Evidence to date suggests that there is no simple answer to this question, and that further research will be required, rather than a general solution for all proposed protein ingredients. As an example, amyloid fibrils formed by k-casein under physiological conditions are cytotoxic.

However, both fibril formation and cytotoxicity are inhibited by the presence of b-casein, its natural binding partner in the casein micelle. Thus a homogeneous preparation of k-casein, or fibrils prepared from it, may pose a risk to health, but this risk is substantially lessened in a heterogeneous mixture containing appropriate quantities of b-casein. 
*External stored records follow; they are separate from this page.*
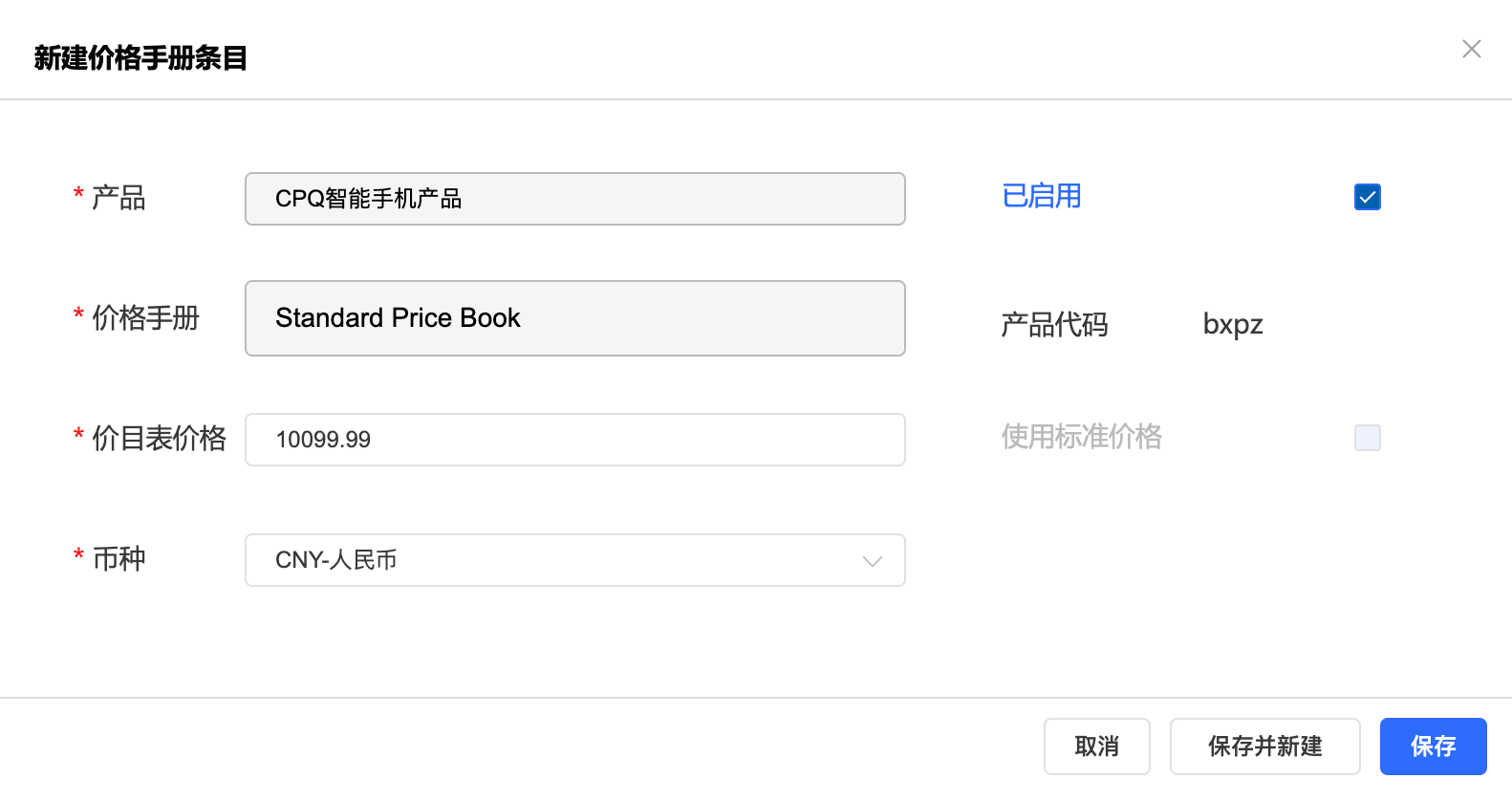The image size is (1512, 801).
Task: Save the entry with 保存 button
Action: tap(1433, 747)
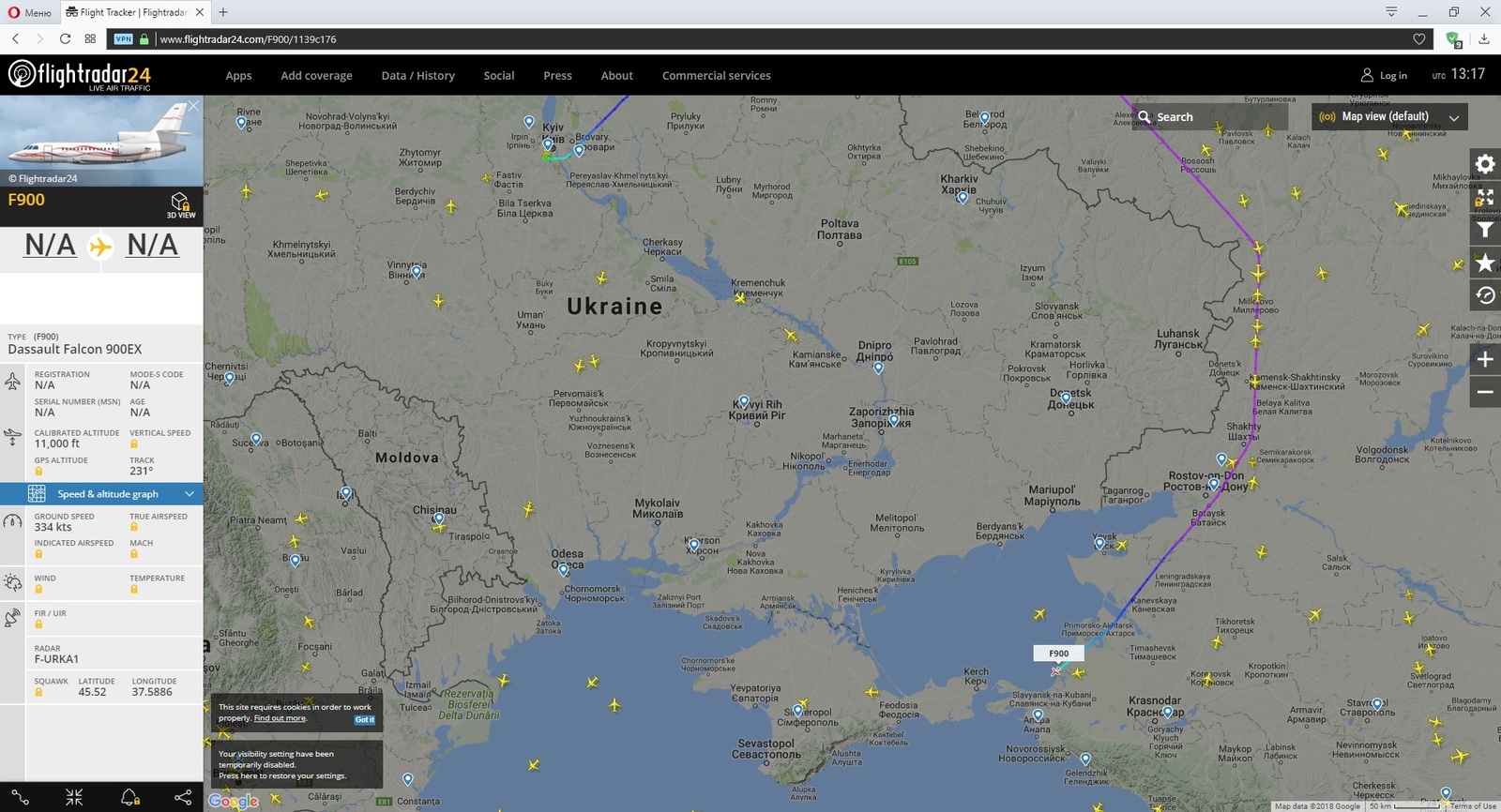Zoom in the map with plus
Viewport: 1501px width, 812px height.
[1484, 360]
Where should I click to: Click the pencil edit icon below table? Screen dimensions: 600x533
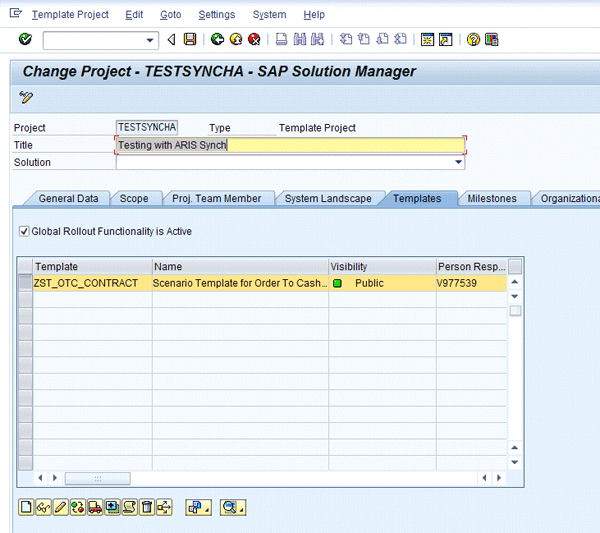60,508
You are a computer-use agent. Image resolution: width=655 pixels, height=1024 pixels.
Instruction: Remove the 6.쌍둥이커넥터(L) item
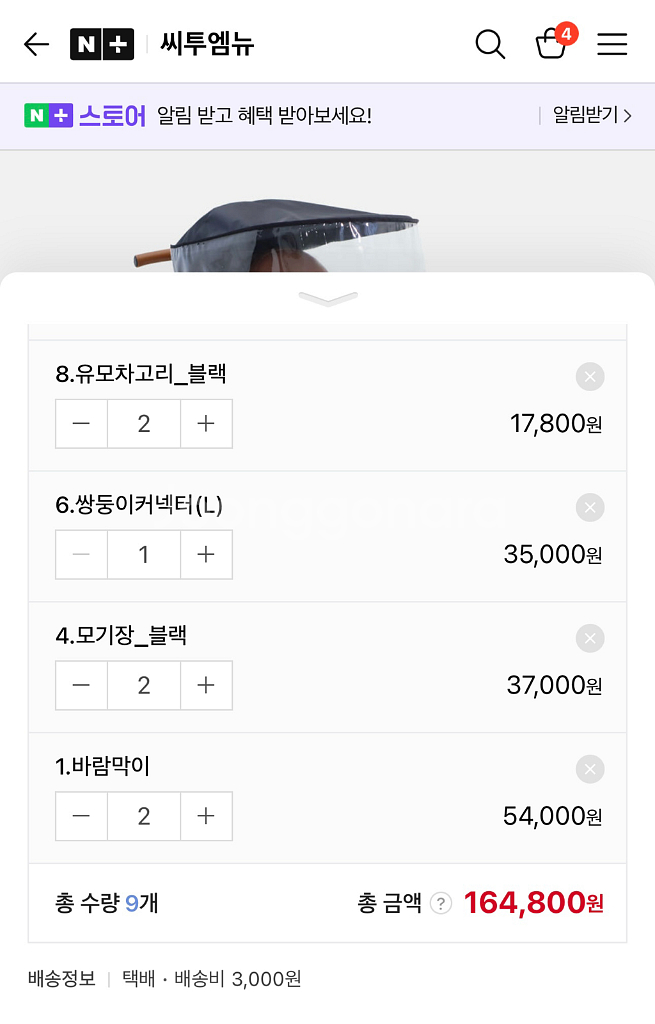(589, 508)
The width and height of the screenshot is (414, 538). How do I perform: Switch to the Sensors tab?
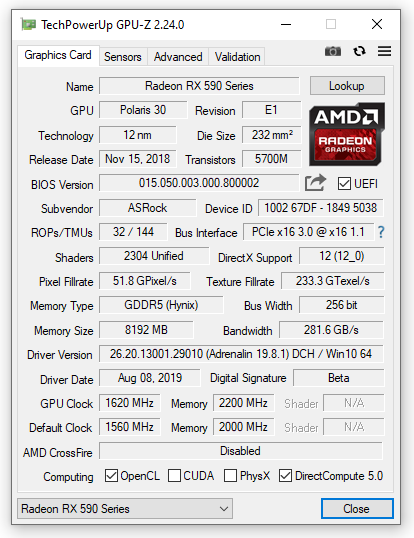pos(123,57)
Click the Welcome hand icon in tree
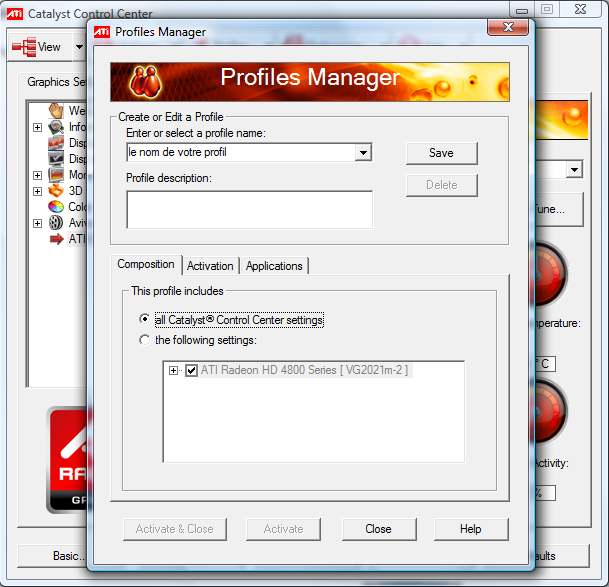The height and width of the screenshot is (587, 609). [x=56, y=111]
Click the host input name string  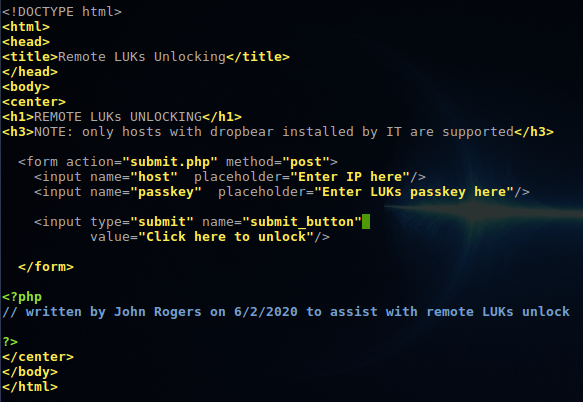154,177
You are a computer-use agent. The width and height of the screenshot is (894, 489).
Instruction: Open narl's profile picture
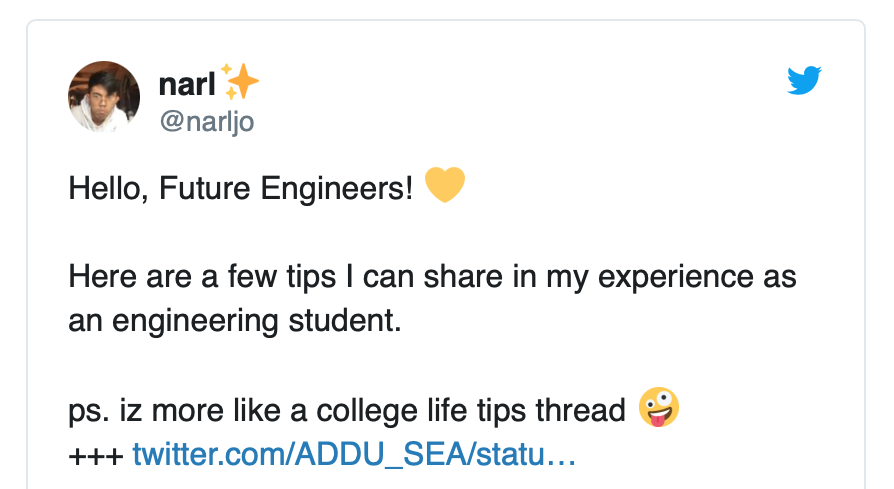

The report also noted that the ability of b-casein to interact with a diversity of relatively hydrophobic proteins in a chaperone manner implies that it could be used in broader context, including as a nanovehicle to enhance the solubility of curcumin, a known natural anticancer and antioxidant polyphenol which, by its nature, is relatively hydrophobic.
 

So, what's the final conclusion?
The combined studies reviewed in the report suggest we should proceed with caution when considering the development of new nanostructures for use in food, especially amyloid fibrils. 
As the report duly noted, the extent to which novel nanostructures may afford new risks has not been adequately resolved, leading to concern within some consumer groups.
This view is totally consistent with the UK Lords Science and Technology Committee, which has also called for caution, suggesting further discussion and the establishment of a list of commercially available products containing nanomaterials maintained by food agencies along with more transparency in the industry.